The more time we spent together over the years, watching her get stronger, more confident, to the point where she really now seems a lot better, I feel like the title is incredibly justified. The title became more and more prophetic. But it’s interesting how you look at a word and how you look at a situation. Yes, she is now unbreakable. But we can’t pretend that she wasn’t affected by it. I think there was a time where she was broken, but I think she is healing and doing that remarkably.
Nick: To start wrapping up our chat, documentary filmmaking really allows you to deeply investigate people’s lives and their personalities. And when you make a film about a story like, Jelena’s, I wonder how her tenacity and strength inspires you as filmmakers? Even though it’s a drastically different situation, how does Jelena’s story light a fire for yourselves as storytellers?
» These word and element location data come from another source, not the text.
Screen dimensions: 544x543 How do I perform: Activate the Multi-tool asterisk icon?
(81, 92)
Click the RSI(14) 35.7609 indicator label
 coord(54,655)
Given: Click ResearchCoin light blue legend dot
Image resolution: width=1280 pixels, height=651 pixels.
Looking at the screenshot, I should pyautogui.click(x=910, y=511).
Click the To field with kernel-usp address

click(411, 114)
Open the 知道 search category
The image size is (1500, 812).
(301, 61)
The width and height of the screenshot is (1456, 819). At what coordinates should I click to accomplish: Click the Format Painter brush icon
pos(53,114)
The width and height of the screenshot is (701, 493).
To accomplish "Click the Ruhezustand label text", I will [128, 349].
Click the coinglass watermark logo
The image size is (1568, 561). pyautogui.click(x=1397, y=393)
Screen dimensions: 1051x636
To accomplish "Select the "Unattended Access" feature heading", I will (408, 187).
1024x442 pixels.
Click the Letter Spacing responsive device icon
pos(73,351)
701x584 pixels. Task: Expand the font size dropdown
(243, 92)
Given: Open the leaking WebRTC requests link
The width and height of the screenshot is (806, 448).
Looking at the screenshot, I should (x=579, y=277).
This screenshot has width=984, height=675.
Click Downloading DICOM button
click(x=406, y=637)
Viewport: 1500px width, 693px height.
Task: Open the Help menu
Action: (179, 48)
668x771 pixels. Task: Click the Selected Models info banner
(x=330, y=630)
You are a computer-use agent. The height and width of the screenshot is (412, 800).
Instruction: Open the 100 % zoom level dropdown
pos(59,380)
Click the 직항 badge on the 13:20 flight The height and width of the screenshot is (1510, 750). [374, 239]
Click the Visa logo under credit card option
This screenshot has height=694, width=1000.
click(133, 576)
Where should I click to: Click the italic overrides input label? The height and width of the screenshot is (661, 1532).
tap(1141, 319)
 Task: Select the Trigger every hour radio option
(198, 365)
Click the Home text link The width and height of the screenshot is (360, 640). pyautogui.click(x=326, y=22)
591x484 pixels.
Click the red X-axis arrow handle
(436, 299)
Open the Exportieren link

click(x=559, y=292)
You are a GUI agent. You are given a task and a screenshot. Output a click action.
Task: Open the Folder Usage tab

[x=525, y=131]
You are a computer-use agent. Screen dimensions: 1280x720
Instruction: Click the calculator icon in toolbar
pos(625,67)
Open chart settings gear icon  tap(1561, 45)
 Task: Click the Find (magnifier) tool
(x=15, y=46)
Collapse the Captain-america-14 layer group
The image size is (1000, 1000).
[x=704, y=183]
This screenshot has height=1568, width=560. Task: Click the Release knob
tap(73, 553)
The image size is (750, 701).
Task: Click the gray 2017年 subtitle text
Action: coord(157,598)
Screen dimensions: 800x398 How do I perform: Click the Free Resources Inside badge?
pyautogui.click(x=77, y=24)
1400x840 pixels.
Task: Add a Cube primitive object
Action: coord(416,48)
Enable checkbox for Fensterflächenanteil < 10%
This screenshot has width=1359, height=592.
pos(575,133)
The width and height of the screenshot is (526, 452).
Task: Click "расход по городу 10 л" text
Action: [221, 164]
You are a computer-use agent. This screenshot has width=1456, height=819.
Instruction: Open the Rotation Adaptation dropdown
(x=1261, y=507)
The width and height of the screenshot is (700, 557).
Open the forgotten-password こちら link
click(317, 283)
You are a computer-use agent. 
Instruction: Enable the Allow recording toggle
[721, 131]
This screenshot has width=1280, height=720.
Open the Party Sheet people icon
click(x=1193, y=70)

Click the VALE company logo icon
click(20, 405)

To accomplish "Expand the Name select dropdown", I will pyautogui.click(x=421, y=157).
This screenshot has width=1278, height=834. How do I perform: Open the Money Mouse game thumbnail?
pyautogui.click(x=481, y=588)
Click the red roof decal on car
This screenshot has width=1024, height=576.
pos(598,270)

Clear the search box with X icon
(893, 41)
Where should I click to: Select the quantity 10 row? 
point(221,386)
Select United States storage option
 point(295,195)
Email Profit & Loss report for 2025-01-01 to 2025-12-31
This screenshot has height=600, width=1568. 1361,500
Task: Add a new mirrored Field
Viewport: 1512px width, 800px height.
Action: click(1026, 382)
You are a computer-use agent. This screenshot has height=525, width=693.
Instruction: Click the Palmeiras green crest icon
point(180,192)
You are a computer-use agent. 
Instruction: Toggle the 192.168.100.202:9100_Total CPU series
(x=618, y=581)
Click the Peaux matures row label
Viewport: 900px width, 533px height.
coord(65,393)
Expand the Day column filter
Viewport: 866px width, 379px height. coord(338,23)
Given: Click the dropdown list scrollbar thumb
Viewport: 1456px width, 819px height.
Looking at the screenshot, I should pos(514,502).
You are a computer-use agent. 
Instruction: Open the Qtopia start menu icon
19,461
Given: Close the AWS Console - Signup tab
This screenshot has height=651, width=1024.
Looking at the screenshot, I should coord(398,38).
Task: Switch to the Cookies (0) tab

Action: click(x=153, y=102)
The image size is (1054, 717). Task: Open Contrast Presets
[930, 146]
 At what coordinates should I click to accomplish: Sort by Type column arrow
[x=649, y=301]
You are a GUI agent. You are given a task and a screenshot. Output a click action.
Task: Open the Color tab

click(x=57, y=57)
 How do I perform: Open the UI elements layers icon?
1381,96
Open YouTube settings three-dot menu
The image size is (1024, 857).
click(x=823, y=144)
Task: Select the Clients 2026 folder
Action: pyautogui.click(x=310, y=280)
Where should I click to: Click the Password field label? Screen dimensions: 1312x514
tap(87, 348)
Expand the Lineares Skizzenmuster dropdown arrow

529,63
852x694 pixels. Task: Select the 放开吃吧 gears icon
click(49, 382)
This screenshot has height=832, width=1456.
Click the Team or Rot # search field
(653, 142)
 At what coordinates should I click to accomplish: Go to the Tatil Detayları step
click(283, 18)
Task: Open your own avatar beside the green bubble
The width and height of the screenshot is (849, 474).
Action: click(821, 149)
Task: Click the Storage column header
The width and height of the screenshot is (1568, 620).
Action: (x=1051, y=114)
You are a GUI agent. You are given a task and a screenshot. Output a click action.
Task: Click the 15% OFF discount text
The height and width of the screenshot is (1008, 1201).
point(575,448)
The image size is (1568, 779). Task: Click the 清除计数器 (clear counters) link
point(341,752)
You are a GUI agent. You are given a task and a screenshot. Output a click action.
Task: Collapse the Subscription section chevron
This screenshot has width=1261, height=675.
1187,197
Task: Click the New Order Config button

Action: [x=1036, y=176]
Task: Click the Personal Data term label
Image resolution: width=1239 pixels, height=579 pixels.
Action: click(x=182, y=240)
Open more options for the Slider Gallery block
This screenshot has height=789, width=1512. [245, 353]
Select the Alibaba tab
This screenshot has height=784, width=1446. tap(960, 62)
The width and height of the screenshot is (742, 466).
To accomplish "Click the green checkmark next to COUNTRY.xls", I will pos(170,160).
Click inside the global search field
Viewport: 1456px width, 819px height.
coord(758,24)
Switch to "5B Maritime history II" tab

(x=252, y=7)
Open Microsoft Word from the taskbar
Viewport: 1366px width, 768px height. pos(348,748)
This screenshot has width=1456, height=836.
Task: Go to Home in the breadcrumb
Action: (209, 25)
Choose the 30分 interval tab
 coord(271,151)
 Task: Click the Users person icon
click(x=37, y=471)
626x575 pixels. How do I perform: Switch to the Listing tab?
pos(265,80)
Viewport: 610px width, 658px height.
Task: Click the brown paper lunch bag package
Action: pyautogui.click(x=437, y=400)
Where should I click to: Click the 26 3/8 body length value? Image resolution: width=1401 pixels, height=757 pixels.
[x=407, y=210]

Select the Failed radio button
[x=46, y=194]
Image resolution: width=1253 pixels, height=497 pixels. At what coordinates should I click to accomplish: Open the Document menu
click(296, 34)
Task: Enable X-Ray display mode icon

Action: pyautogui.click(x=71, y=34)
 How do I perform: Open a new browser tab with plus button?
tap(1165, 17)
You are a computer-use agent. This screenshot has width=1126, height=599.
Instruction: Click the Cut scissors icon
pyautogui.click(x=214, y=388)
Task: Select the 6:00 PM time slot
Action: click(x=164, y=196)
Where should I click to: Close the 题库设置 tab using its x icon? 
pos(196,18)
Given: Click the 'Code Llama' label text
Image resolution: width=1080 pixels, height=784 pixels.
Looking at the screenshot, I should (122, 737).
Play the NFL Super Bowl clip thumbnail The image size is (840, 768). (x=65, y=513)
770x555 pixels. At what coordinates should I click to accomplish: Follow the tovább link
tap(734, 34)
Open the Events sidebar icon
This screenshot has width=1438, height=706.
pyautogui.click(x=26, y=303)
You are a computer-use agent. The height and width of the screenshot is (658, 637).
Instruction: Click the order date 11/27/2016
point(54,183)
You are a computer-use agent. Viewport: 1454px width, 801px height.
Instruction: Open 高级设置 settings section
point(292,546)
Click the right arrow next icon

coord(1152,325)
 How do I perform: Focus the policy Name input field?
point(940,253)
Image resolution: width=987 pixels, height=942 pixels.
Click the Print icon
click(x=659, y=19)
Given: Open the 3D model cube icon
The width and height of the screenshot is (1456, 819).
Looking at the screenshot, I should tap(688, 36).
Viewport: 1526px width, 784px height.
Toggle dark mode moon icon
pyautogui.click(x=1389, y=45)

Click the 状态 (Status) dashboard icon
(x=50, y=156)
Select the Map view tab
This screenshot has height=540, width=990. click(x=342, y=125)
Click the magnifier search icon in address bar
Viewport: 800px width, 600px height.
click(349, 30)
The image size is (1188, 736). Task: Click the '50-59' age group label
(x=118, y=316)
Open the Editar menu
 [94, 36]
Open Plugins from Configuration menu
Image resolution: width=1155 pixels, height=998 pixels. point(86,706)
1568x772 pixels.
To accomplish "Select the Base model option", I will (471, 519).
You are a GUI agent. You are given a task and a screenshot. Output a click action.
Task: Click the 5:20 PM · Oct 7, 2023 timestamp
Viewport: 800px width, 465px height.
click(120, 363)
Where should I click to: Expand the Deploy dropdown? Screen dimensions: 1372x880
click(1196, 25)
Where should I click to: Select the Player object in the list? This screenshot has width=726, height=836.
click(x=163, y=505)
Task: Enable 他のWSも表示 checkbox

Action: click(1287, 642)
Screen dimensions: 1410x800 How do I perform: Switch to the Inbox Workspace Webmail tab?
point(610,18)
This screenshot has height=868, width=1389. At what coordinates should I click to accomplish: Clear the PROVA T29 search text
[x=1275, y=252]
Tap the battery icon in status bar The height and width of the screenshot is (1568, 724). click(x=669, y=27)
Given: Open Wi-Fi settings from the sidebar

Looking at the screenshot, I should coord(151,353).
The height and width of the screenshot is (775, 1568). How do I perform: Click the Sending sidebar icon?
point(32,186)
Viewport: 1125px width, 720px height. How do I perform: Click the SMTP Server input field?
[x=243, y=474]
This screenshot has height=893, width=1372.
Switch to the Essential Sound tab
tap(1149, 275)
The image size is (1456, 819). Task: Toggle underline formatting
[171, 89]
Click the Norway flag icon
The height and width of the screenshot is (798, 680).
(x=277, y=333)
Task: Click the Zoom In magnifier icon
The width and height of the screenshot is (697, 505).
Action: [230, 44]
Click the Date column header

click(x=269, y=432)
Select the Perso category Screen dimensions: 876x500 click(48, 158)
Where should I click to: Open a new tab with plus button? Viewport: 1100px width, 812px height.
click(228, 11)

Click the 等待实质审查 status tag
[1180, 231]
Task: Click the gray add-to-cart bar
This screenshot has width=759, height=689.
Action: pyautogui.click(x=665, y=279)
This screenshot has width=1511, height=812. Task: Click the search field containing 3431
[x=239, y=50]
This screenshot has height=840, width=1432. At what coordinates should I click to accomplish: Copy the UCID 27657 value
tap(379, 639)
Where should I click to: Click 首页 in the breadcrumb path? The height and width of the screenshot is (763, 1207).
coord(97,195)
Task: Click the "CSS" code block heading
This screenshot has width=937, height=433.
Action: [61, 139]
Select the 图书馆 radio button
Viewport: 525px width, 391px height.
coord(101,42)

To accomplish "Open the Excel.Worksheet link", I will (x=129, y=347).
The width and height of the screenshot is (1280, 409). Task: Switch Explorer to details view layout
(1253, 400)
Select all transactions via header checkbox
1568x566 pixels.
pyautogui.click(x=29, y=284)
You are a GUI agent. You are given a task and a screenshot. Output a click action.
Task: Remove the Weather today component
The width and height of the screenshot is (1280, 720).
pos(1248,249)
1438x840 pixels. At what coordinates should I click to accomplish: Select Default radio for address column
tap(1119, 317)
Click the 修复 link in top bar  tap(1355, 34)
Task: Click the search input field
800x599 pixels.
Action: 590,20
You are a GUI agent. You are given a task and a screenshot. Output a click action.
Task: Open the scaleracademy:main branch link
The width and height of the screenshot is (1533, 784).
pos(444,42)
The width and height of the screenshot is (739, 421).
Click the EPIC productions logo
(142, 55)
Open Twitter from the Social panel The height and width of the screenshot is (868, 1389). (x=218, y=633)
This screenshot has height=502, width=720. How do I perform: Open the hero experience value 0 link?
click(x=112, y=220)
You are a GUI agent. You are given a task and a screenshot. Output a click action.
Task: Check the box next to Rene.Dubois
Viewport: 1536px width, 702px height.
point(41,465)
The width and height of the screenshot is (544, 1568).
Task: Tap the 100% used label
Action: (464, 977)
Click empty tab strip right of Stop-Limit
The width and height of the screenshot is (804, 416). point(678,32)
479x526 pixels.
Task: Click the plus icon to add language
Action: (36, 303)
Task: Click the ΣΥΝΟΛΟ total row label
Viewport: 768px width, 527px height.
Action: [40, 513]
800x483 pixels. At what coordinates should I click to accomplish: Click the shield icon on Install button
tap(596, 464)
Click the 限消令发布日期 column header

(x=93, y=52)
Jessica Halloran: Yeah, I think Jelena’s story is quite the anomaly in that she’s sort of the lone person who has come forward in the world of sport… I mean, we’ve had Athlete A, which is an incredible series. But as a lone person, coming forward and telling her story like she has, I think that’s incredibly powerful.
For me, I feel like there are so many women sports stories, past and present, that need to be told and told well. Not just skimming over the surface. So, her story inspired me to hopefully do more work like this.
Ivan O’Mahoney: When I see people display this kind of bravery that she has, I think it just makes me want to amplify the voice and amplify the message, and help shape it as a storyteller in a way to partner with people who have gone through trauma like that, and who are coming out of the other end incredibly strong and resilient. Those who can help others by sharing their story, and removing the stigma on certain issues.
We’ve been involved in a number of projects like this, and we’re doing another one at the moment. It just sort of makes you feel like you have the tools to do it, so you kind of owe it to society to use them to the best of your ability. And I think that’s what this documentary is ultimately about.
Thank you so much to Jessica and Ivan for their time, and to Roadshow Films and M4M Agency for organising the interview. Unbreakable: The Jelena Dokic Story is in Australian cinemas from November 7.